Viy (1967) (Shudder)
This Russian production based on a story by Nikoli Gogol plays like a lively folk tale. An immature seminarian murders a young woman, and while he is able to cover up his crime, he is coincidentally ordered to keep watch over her body for three nights. Turns out, the lady is not quite at rest and she is out for revenge. The horrors take a while to unfold, but once the creatures of the underworld  rise up to take vengeance, this film turns into a wild and visually exciting ride. Mario Bava's Black Sunday (1960) (Kanopy, Tubi) is also loosely based on the same story.

The Queen of Spades (1949) (Kanopy)
In this unusual tale of a haunting, a greedy Captain kills an old lady for her gambling secrets. She sold her own soul to get them and from beyond the grave she now makes him pay the price as well. A delightfully spooky mood and eerie atmosphere make this an especially pleasing period flick.

Night Tide (1961) (Kanopy, Prime)
Dennis Hopper is uncharacteristically sweet and vulnerable in an early role as a sailor on leave. In this slow burn story he falls in love with a woman who may or may not be a murderous mermaid. Though he knows he may be in danger, the young seaman fears loneliness even more.

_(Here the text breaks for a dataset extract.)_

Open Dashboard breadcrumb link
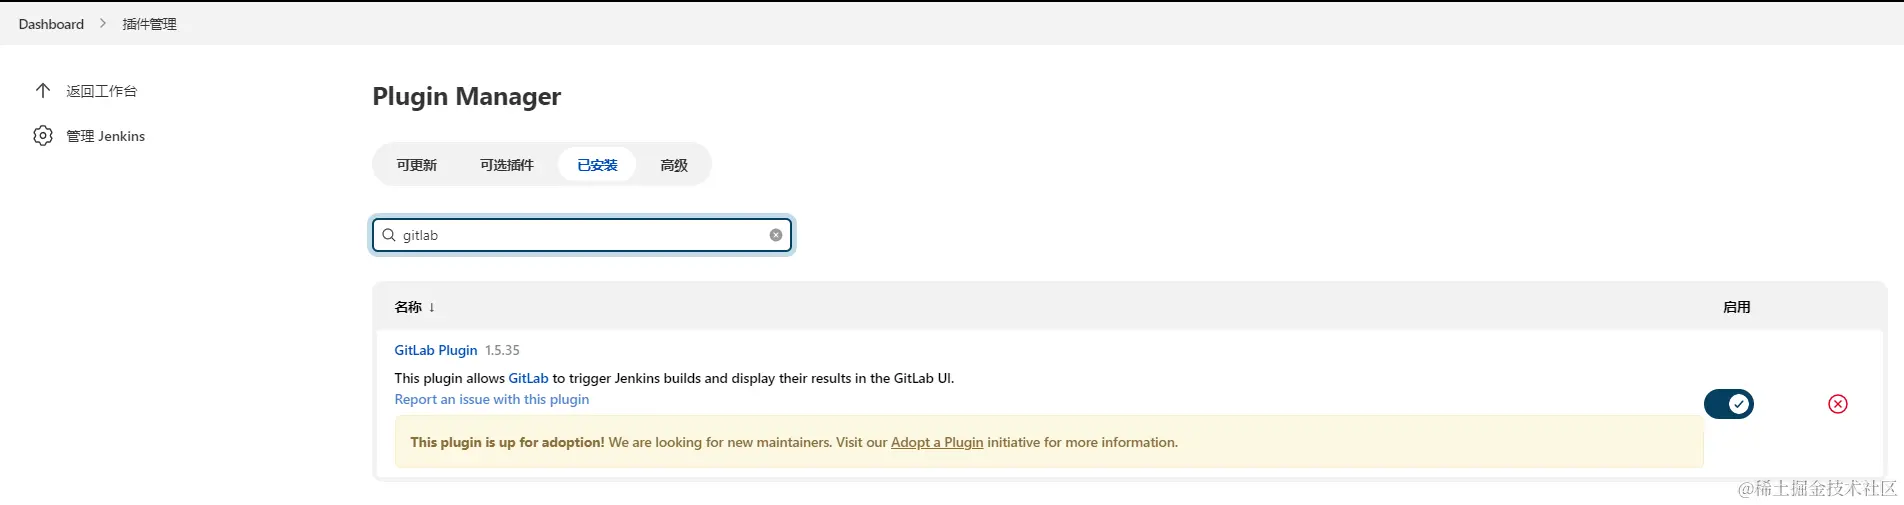This screenshot has height=505, width=1904. [x=51, y=24]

The Hands of Orlac (1924) (Kanopy, Prime)
The Peter Lorre film Mad Love (1935) is the most famous version of this story of a pianist whose hands are replaced with those of a murderer after a horrific accident, and while I love it's campy energy, I also appreciate this more creepily restrained, silent version of the tale. Rather than Lorre's mad doctor character, Conrad Veidt is the center of the action here as the tortured pianist who is horrified by the origin of his new hands.

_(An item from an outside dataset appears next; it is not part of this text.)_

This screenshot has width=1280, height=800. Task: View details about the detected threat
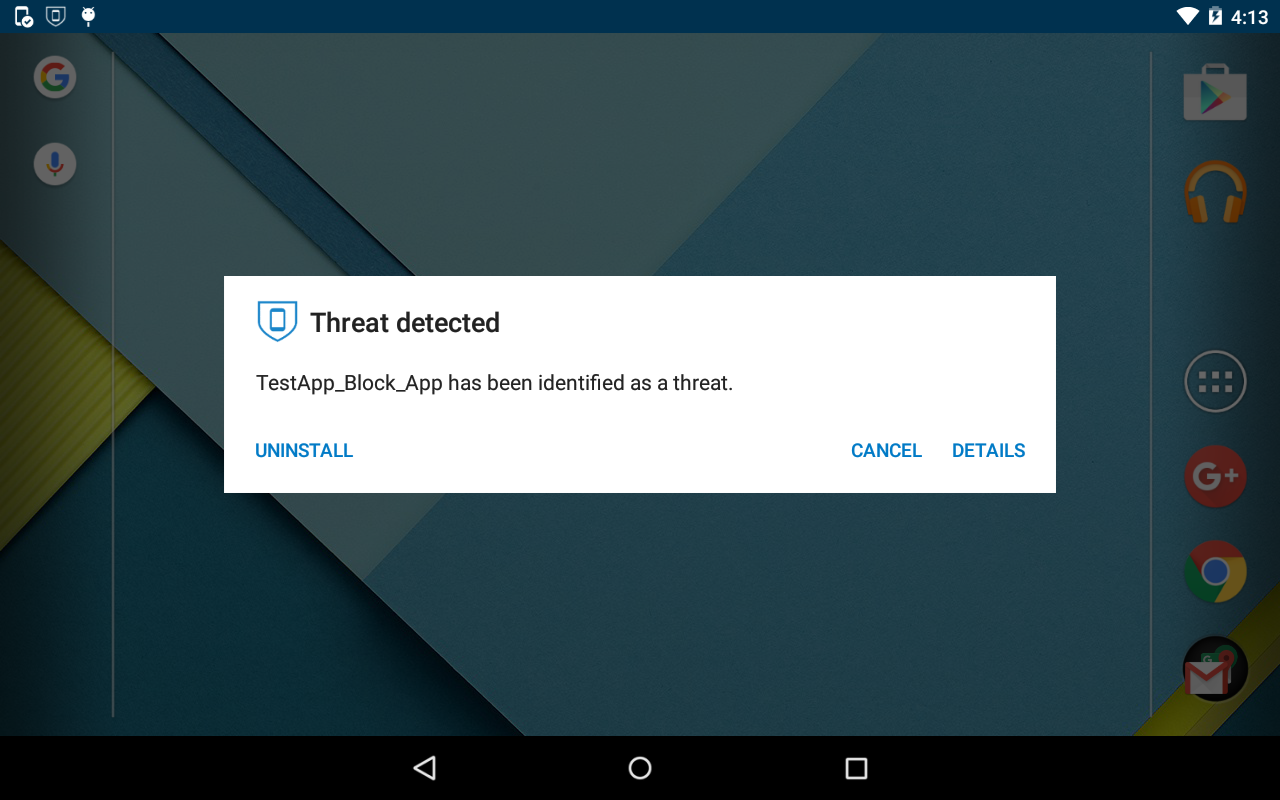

Horror Noire: A History of Black Horror (2019) (Shudder)
To fill our your Halloween viewing list, this fascinating documentary is a must-watch. The best actors, directors, and other creators of black horror are paired up to discuss their favorite films, their own work and what it means to be black and working in the genre. There are some fascinating duos here and as many of these films I have seen, my to-see list was nevertheless much longer after watching this.


Silent Horror
Häxan (1922) (Criterion Channel, Kanopy) 
Dr. Jekyll and Mr. Hyde (1920) (Hoopla, Prime)
The Cabinet of Dr. Caligari (1919) (Hoopla, Kanopy)
Nosferatu (1922) (Hoopla, Kanopy, Prime)
The Phantom of the Opera (1925) (Kanopy, Tubi, Prime)



Hauntings and Creepy Houses
The Changeling (1980) (Shudder)
The Old Dark House (1932) (Shudder, Criterion, Kanopy)
Carnival of Souls (1962) (Criterion Channel, Kanopy
House on Haunted Hill (1959) (Kanopy, TubiPrime)
Kill, Baby...Kill! (1966) (Kanopy)



Creatures
The Blob (1958) (Criterion Channel)
Fiend Without a Face (1958) (Criterion Channel)
Piranha (1978) (Hoopla)
The Tingler (1959) (Hoopla)
Frankenstein Meets the Wolfman (1943) (Hoopla)



Vampires and Zombies
Ganja and Hess (1973) (Shudder, Prime)
Night of the Living Dead (1968) (Criterion Channel, Prime)
Nosferatu the Vampyre (1979) (Criterion Channel, Prime)
Messiah of Evil (Hoopla, Prime)



Giallo
All the Colors of the Dark (1976) (Shudder)
Blood and Black Lace (1963) (Shudder, Prime)
Suspiria (1977) (Hoopla)
Five Dolls for an August Moon (1971) (Kanopy)
Black Sabbath (1963) (Kanopy, Prime)

There’s also a great collection of producer Val Lewton’s atmospheric horror films on Criterion Channel right now and, if you have the stomach for it, several of Herschel Gordon Lewis’ groundbreaking and gory splatter movies as well.

2 comments:

Terence Towles Canote said...

You have some of my favourites here: Last Man on Earth, Dead of Night, and Bucket of Blood! And I still maintain that Nosferatu is the best version of Dracula ever made. It's of a more recent vintage, but both Tubi and Vudu have one of my favourites--Motel Hell! Maybe it's sad to say, but when I think of Rory Calhoun it's not all of his Westerns that first comes to mind!

KC said...

This is so funny Terry. I watched Motel Hell last night! I think it's Rory Calhoun's best performance. Makes you realize he never got a chance to stretch as an actor during the studio days. He's so funny, creepy, and weirdly appealing in that role. I am so impressed by the horror selection on Tubi and Vudu. Agreed about Nosferatu. That character should be just as creepy and ratlike as Max Schreck was, not some matinee idol.